Les autorités financières sont attentives à l’efficacité et l’efficience des "process" achat. Dernièrement, un organisme de contrôle a rappelé l’importance de respecter le principe de bonne utilisation des deniers publics dans le cadre d’un contrat d’emprunt ; marché pourtant exclu des règles de la passation du code de la commande publique (CCP) (lire "Les emprunts bancaires n’échappent pas à une mise en concurrence").
Leur "marotte", c'est de pousser les acheteurs publics à réaliser une nomenclature et une cartographie achat ; certaines y voient même une obligation (relire "Nomenclature achat et guide interne : des outils bientôt obligatoires dans l’achat public ?").
 

Le sourcing et l’exécution : des phases perfectibles

L’inscription dans les textes du « sourcing » a été un accélérateur. En effet, depuis, les personnes publiques se tournent davantage vers les opérateurs économiques avant de préparer et lancer un marché (relire"Rencontres entre entreprises et établissements : le pari gagnant-gagnant de l’achat durable dans le milieu hospitalier").
Mais la vigilance reste de mise : attention au délit de favoritisme et au conflit d’intérêts (relire "Je t'aime… moi non plus : acheteurs et candidats dans une relation tumultueuse"). D’ailleurs, selon la CRC Auvergne-Rhône-Alpes, le sourçage est plutôt réservé à des acheteurs matures (relire "Le sourcing, une pratique achat réservée aux acheteurs aguerris ?"). Sachant que la rédaction d'un compte-rendu n'est pas obligatoire (relire "Pas d’obligation de rédiger un compte-rendu après un "sourcing"")

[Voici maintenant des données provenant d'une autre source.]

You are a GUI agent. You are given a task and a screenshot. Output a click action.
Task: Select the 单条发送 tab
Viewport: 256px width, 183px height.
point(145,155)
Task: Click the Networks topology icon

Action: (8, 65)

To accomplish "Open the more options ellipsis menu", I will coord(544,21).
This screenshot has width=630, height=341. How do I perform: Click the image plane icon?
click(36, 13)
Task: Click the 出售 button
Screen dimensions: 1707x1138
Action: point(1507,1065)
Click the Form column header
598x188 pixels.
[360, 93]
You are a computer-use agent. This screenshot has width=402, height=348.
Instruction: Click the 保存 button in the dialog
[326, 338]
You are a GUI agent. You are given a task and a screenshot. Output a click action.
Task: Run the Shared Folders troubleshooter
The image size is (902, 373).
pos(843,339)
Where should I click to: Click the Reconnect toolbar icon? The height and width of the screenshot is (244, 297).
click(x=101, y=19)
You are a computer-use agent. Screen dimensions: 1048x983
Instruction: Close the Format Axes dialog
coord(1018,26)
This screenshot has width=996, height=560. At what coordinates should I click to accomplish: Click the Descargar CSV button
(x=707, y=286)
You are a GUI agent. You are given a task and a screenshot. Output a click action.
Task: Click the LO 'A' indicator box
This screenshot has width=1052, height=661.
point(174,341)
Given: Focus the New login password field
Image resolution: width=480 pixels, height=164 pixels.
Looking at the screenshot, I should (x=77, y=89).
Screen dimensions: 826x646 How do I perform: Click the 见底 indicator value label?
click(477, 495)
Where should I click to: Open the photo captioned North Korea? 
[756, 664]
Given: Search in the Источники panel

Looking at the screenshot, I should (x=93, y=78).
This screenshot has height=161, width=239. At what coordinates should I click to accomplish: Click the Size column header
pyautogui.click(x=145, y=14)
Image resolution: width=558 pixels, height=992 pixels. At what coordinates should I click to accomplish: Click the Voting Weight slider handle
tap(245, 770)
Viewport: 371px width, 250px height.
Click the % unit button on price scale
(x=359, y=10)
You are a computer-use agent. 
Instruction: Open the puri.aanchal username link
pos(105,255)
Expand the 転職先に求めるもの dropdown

De l’autre côté du spectre de la relation fournisseurs,l’exécution du contrat ; phase tout aussi essentielle. Or, souvent, les acheteurs publics occultent l’exécution de leurs contrats, qu’il s’agisse de marchés publics ou de concessions, observe Maître Jean-Marc Peyrical, avocat et président de l’APASP. « On oublie souvent que la grande majorité des contentieux contractuels concerne l’exécution et non pas la passation des contrats de la commande publique », dit-il. L'avocat explique dans une tribune l’intérêt d’un "contract manager" pour une équipe achat (relire "[Tribune] Jean-Marc Peyrical : " A la recherche du Contract Manager"").
 

La procédure de passation s’appréhende aussi sous l’angle économique

Enfin, la procédure de passation d’un contrat de la commande publique, bien qu’elle ait un cadre juridique strict et précis prévu par le CCP, s’aborde également sous l’angle économique. Par exemple, l’évaluation menée à travers un critère d’attribution doit permettre d’identifier les éléments d’une offre qui apportent de la valeur. L’économiste Xavier Robaux ne cesse d’insister sur ce point ; un raisonnement plutôt incompris (relire "Des critères RSE dans les marchés publics : comment faire ? / Pas d’offre au meilleur rapport qualité/prix avec des critères sur les moyens et la méthodologie ?").

De leur côté, François Maréchal et Pierre-Henri Morand, professeurs d’économie, considèrent que le système d’attribution des marchés publics mis en place ne tend pas souvent vers un achat efficace et efficient ; la faute en partie au procédé de notation du critère prix… (relire"L’arbitraire se cache dans la méthode de notation des offres des soumissionnaires").